# New here, plus sized greetings from Australia :)



## Puddintat (Jul 24, 2010)

Welcome!  And hush yourself! You look great!


----------



## Chevaux (Jun 27, 2012)

Welcome to the forum Vinter. A) You've got a good looking horse there in Sunny and B) You've got a natural looking balanced posture on Sunny (and that's a good portion of the battle in my opinion) - stick with it you and you'll go places.


----------



## tinyliny (Oct 31, 2009)

Hello and welcome! In no way , shape or form do your resemble a sack of potatoes. You look very natural on that horse.

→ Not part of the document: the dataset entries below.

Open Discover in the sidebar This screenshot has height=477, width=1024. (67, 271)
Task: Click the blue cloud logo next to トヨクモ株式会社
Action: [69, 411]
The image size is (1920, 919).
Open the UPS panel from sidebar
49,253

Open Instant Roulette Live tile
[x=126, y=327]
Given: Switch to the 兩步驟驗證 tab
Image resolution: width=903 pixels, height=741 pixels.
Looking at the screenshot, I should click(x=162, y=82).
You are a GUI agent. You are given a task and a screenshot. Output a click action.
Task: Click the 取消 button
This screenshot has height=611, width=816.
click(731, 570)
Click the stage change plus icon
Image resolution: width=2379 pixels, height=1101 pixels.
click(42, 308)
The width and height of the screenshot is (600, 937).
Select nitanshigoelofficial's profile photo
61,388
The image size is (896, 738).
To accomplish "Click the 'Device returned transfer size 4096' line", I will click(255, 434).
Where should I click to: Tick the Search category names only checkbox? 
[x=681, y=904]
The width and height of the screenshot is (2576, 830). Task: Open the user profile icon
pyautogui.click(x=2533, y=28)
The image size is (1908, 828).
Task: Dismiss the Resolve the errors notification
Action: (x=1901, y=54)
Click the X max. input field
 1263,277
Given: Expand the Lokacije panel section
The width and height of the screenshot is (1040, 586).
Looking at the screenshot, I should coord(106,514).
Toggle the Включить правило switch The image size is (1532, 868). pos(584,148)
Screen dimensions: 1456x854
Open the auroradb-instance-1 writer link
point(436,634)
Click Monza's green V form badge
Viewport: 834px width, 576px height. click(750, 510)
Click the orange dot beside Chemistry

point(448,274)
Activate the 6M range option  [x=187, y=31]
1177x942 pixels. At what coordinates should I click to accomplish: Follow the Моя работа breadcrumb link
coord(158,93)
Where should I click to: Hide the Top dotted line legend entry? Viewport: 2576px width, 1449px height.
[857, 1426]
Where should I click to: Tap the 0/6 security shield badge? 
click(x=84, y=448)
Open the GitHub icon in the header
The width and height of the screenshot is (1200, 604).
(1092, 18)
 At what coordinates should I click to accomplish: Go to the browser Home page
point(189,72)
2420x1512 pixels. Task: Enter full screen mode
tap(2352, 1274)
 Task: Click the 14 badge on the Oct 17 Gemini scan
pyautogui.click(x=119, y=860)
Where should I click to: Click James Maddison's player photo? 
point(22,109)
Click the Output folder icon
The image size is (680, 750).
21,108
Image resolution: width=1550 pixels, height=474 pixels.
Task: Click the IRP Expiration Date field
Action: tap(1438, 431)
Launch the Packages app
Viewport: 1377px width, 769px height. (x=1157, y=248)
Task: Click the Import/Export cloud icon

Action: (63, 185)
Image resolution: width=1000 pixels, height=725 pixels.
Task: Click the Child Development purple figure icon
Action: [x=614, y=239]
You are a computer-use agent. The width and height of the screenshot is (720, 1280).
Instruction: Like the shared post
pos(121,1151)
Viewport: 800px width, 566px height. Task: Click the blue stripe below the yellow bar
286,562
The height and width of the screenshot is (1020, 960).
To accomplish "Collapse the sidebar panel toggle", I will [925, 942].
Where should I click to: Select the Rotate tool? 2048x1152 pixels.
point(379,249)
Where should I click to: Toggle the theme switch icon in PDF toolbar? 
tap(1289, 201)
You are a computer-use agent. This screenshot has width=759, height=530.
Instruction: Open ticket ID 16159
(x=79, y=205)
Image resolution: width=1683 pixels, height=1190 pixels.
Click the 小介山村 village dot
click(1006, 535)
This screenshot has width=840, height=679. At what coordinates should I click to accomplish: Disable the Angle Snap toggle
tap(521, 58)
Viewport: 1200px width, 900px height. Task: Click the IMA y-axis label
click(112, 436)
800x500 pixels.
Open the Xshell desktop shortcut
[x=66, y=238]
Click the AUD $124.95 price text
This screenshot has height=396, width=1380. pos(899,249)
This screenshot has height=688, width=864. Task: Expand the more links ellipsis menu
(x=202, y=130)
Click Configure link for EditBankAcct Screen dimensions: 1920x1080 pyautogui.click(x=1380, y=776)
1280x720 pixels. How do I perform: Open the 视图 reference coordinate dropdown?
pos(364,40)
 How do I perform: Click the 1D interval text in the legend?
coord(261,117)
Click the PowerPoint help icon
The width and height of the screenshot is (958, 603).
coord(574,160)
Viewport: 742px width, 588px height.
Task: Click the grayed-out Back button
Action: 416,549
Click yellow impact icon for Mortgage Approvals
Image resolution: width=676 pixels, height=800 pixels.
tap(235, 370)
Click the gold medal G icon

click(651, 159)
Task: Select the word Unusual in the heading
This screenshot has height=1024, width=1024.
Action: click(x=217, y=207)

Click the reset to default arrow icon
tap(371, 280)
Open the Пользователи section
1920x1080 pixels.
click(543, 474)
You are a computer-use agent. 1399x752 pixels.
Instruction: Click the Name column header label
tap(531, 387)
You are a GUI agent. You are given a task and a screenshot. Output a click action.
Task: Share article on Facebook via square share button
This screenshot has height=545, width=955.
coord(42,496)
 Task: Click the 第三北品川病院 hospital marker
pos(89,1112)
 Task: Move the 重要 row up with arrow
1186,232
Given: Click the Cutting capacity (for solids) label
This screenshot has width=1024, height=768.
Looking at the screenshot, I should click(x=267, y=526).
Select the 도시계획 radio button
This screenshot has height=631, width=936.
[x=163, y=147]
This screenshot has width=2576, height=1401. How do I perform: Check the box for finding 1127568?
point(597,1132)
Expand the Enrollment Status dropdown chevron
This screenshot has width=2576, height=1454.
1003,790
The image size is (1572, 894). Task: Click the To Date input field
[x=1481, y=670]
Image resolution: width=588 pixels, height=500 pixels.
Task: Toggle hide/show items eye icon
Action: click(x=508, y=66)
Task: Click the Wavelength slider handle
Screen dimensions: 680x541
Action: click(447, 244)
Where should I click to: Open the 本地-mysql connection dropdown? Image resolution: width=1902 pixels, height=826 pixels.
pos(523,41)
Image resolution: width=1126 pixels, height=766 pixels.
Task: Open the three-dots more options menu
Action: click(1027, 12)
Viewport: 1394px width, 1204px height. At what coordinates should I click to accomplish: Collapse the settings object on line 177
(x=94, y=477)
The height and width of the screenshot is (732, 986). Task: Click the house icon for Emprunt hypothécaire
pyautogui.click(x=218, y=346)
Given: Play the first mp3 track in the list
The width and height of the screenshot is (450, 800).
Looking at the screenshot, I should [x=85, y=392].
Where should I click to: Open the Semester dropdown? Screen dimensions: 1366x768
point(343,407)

I can very much relate to you, though I got back into horses at the age of 41, and am now plus sized and 54. it helps to have a saddle, and an instructor, and it helps to increase your fitness in other ways, such as walking a lot , or working out in Yoga or Pilates. Don't let that stop you from committing to riding, but you will find your confidence much sturdier if you have more fitness, regardless of your size.

I do love an Appy!


----------



## alexis rose (Oct 1, 2012)

You and Sunny look great! The more you ride the more confident you get. He looks like a great horse to share!


----------



## flytobecat (Mar 28, 2010)

Welcome to the forum. I got back into riding at 36 and would be considered plus size now. It's only too late if aren't breathing anymore until then where there's a will, there's a way.


----------



## Golden Horse (Feb 20, 2010)

The words that come to my mind are "Nice horse" and "Great smile"

Welcome, you are in good company, there are a lot of larger, less confident, older ladies around here, we help each other along


----------



## QuietHeartHorses (Jul 31, 2012)

Welcome! You look great on that handsome appy! Just keep riding and spending time with him, you will get the hang of things before you know it.


----------



## Cacowgirl (Feb 19, 2011)

You look just fine on that lovely Appy! Don't put yourself down so much. Core work is key to balance-maybe some Yoga and/or Pilates.Walking is also good & personally I like having strong hands, so use hand grips or a tennis ball. Happy trails!


----------



## Speed Racer (Oct 21, 2009)

Horse looks fine, rider looks fine. Don't see a sack of potatoes anywhere. :wink:


----------



## Vinter (Oct 25, 2012)

Thank you all for your kindness. I am finding it extremely interesting looking at the breeds of your horses - what an array! (Some I've never heard of ) And the snow!
tinyliny we have a saddle but I sometimes ride with a bareback pad in the hope that it will improve my balance. Financially, an instructor for me is not possible at the moment, maybe next year. Until then I'll try to get out and do some walking and see if I can be brave enough to hop on Sun more often.


----------